Records from a data source:

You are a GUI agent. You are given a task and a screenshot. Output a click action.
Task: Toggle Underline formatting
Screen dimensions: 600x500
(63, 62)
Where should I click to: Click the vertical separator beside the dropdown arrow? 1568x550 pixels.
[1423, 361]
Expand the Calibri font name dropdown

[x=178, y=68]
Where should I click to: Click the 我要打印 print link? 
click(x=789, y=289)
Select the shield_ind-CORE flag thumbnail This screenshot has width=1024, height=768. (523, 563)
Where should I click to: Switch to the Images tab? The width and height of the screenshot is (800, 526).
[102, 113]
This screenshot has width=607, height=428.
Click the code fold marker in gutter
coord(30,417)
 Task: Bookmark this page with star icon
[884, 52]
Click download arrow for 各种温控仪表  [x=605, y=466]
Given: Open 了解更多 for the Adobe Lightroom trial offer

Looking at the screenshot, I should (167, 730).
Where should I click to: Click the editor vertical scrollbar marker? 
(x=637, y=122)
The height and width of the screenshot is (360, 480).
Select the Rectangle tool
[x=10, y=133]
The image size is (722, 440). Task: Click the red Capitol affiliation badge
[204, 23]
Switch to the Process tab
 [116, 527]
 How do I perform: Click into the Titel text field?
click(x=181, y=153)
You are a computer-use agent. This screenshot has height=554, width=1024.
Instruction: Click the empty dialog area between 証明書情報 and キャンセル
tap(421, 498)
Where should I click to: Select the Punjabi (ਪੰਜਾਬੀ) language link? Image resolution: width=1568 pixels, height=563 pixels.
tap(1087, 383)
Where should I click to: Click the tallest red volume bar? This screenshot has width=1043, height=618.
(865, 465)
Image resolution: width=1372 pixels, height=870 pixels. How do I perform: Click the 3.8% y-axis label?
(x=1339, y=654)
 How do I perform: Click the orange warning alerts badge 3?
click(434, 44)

> **YOUR TASK**:
In the entries above, how many lines include the word "agent"? Only the number should be given.

> **ANSWER BOX**:
2